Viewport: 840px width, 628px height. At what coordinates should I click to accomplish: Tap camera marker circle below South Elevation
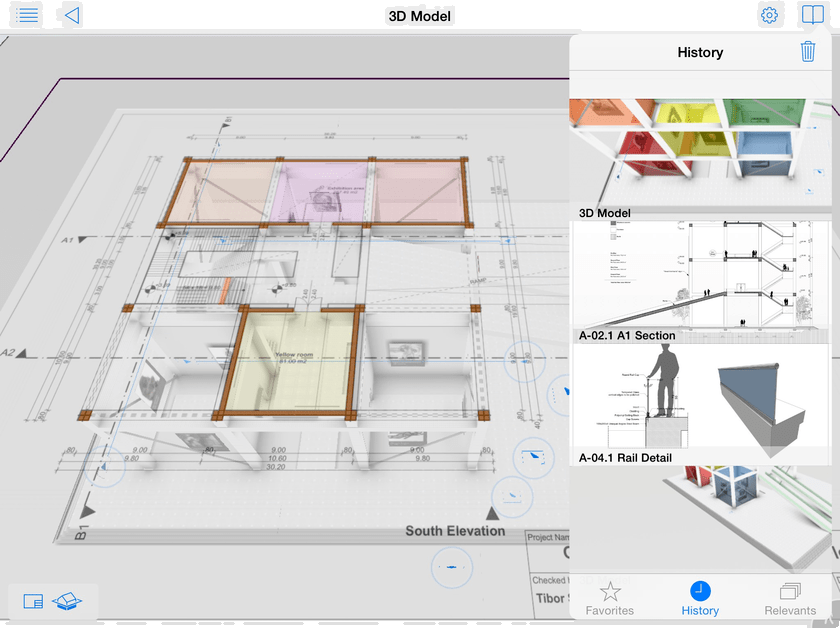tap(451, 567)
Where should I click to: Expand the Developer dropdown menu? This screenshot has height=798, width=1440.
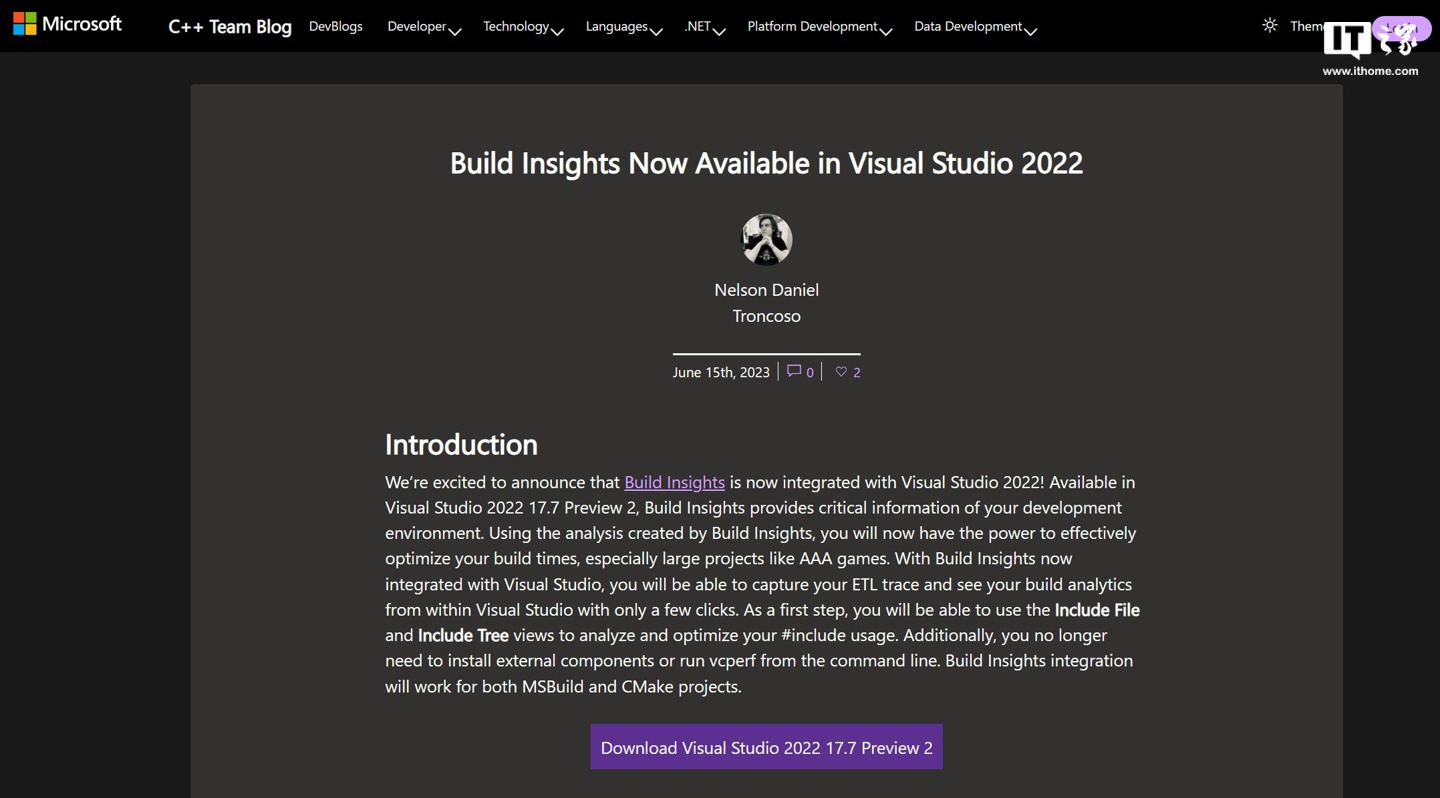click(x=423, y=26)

* * *

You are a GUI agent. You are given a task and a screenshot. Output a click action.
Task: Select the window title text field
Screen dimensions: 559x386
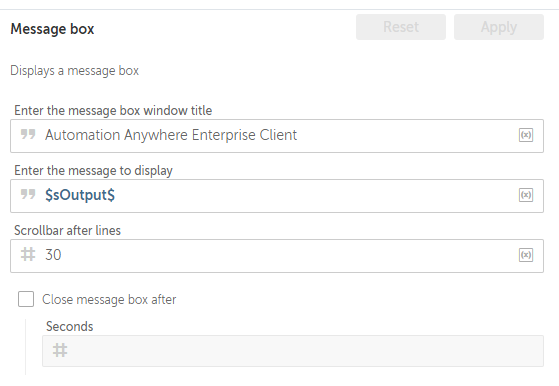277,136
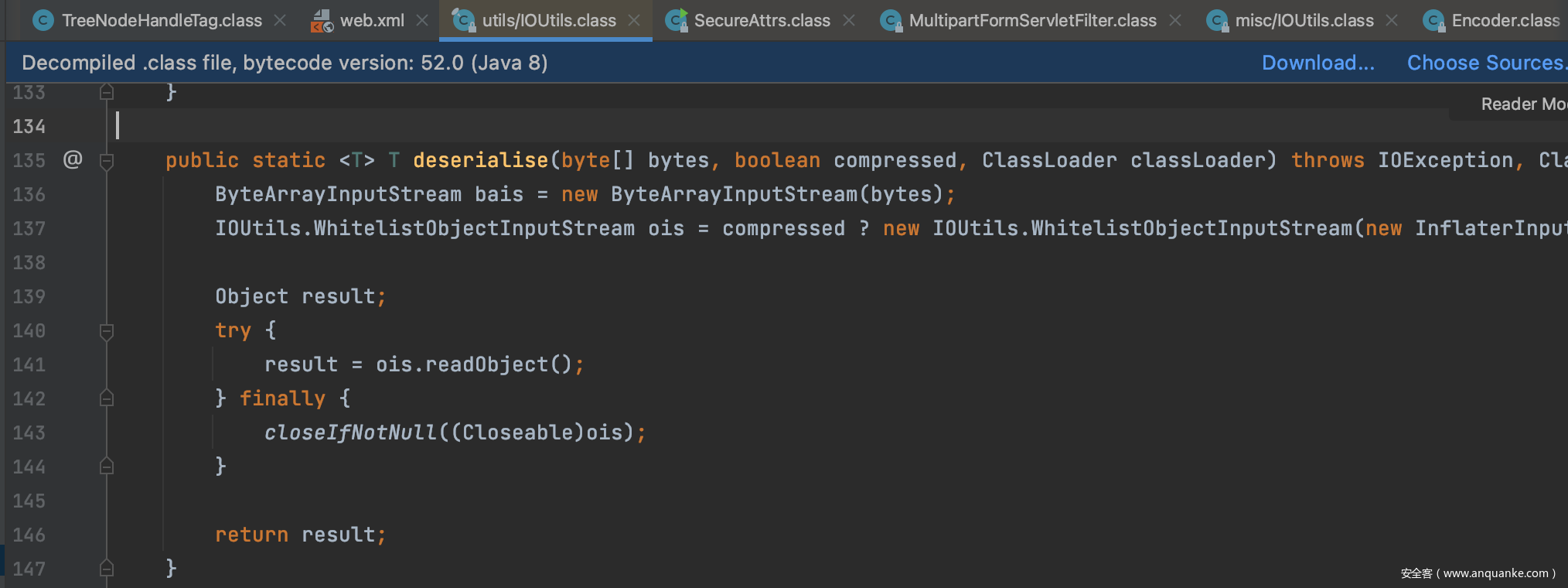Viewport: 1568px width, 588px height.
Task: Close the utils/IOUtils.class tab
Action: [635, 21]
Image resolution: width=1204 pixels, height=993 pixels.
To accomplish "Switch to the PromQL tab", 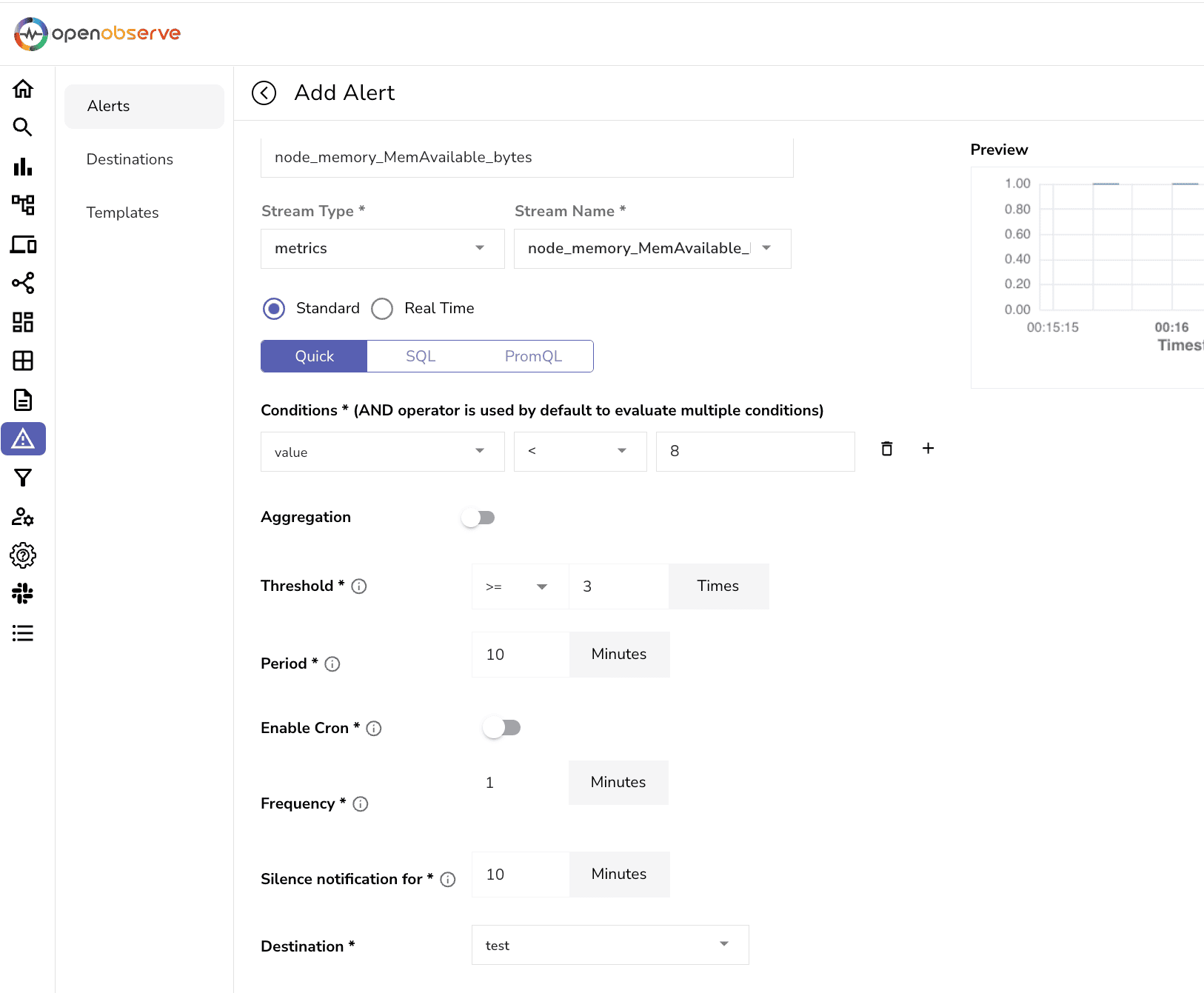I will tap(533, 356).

==

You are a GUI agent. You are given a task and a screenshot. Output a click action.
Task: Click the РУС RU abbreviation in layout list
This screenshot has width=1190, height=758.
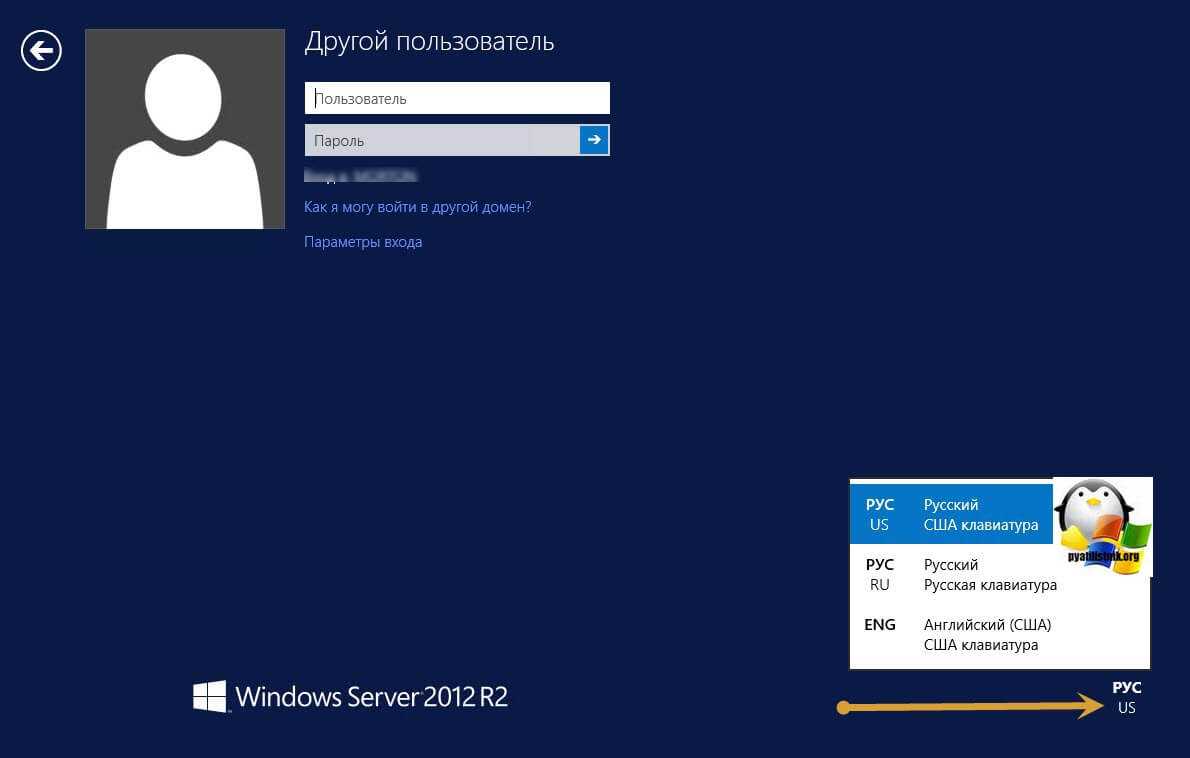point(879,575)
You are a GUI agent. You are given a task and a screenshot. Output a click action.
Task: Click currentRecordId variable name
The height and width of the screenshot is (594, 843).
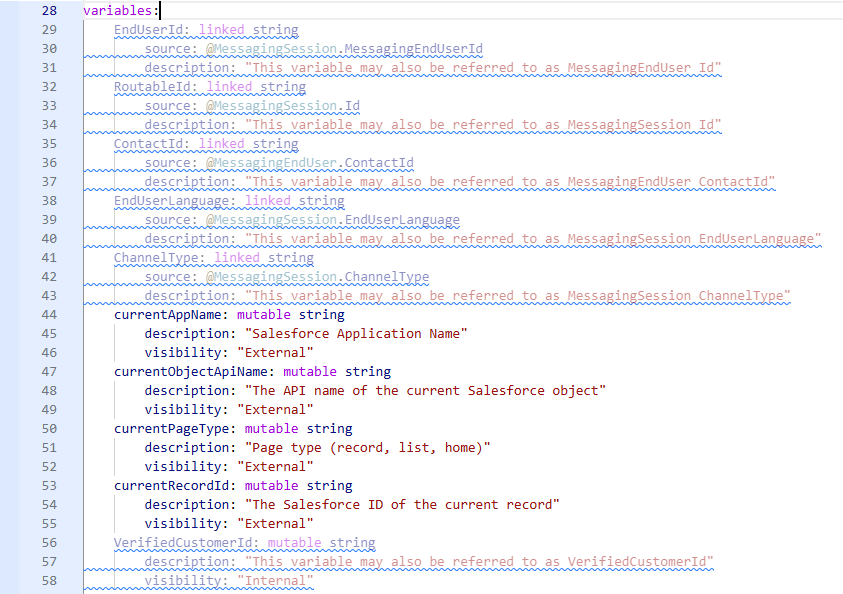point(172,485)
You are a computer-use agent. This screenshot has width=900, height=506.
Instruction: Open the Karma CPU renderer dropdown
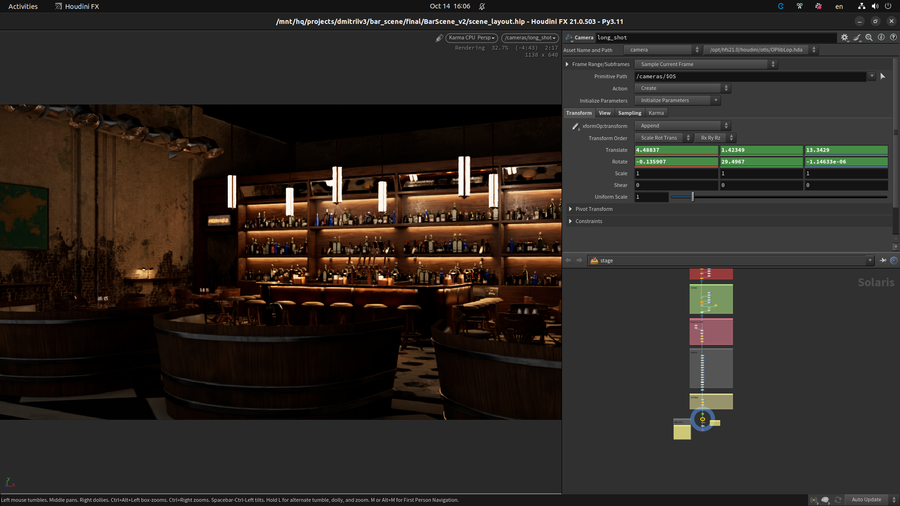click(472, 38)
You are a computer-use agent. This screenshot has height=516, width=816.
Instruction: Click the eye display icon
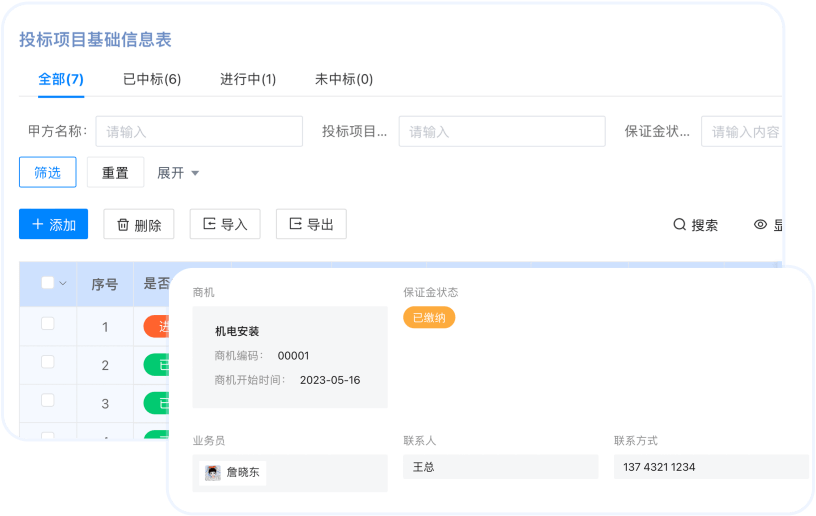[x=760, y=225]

**Written request**
Rewrite the data from the line with "Viewport: 840px width, 628px" up to and including the line with "click(x=423, y=26)" as a numbered list, skipping any blank lines. Leave the pictures out.

**Output for this task**
1. Viewport: 840px width, 628px height. At what coordinates should I click to accomplish: Tap camera marker circle below South Elevation
2. tap(451, 567)
3. Where should I click to: Expand the Developer dropdown menu? This screenshot has height=798, width=1440.
4. click(x=423, y=26)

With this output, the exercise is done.